Il y eut un son plus fort que les autres, une espèce de coup sec qui me fit sursauter. Encore embrouillée par le sommeil, j'essayai de recoller les morceaux. La veille au soir, j'avais vu mes deux sœurs, ma mère, Pierrick et Grégory aller se coucher. Aussi tard que j'étais restée éveillée, je n'avais entendu aucun d'eux sortir de l'appartement. Or les bruits qui venaient de retentir semblaient provenir de l'entrée.

Après quelques secondes de silence, je crus discerner de légers frottements, comme des pas dans le couloir. J'avais le sentiment qu'il s'agissait de plusieurs personnes, sans trop savoir pourquoi. J'essayai de me convaincre que ça ne pouvait être que des membres de ma famille. Peut-être Pierrick était-il sorti peu après que je me sois endormie, et il rentrait à présent. Mais d'où pouvait provenir le grand bruit que j'avais entendu ?

Mon sang se glaça quand ma raison fut forcée d'admettre ce que je ne voulais pas comprendre. J'aurais reconnu les pas de mon frère, de mes sœurs ou de ma mère. J'aurais entendu la porte d'entrée grincer lentement comme elle le faisait d'habitude. J'étais terrifiée à l'idée de savoir qui ces gens pouvaient être.

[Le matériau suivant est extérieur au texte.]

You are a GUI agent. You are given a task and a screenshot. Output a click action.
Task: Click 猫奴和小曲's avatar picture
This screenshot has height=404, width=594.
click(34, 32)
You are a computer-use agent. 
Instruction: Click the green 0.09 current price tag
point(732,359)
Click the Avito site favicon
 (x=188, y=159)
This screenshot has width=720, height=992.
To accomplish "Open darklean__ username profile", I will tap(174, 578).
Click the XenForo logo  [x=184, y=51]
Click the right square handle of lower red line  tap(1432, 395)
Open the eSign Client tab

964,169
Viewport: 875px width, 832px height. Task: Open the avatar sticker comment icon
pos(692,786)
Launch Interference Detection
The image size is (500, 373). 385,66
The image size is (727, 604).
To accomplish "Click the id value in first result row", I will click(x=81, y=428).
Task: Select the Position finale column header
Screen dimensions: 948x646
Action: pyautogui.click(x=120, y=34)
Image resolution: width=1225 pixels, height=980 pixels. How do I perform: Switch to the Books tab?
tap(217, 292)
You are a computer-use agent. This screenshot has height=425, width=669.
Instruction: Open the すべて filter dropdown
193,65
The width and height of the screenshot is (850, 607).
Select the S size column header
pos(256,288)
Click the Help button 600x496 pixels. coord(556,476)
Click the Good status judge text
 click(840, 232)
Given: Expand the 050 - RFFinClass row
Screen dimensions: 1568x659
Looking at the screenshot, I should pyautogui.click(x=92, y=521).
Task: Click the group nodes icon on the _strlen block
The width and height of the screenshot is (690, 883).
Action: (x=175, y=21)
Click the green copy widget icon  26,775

J'aurais voulu être courageuse, attraper une brosse à cheveux ou n'importe quel objet absolument pas adapté au combat, sortir dans le couloir et faire fuir les intrus tout en faisant du bruit pour réveiller le reste de ma famille. Sauf que j'étais extrêmement peureuse, et que ma terreur m'empêchait de bouger d'un cil.

Je m'enfonçai sous ma couette, roulée en boule, tétanisée. J'imaginais des hommes pénétrant chez moi, ouvrant toutes les portes une à une jusqu'à trouver celle qu'ils cherchaient. Ce n'était pas possible, je devais rêver, ou bien mon imagination me jouait des tours, et les bruits que j'avais entendus étaient parfaitement banals.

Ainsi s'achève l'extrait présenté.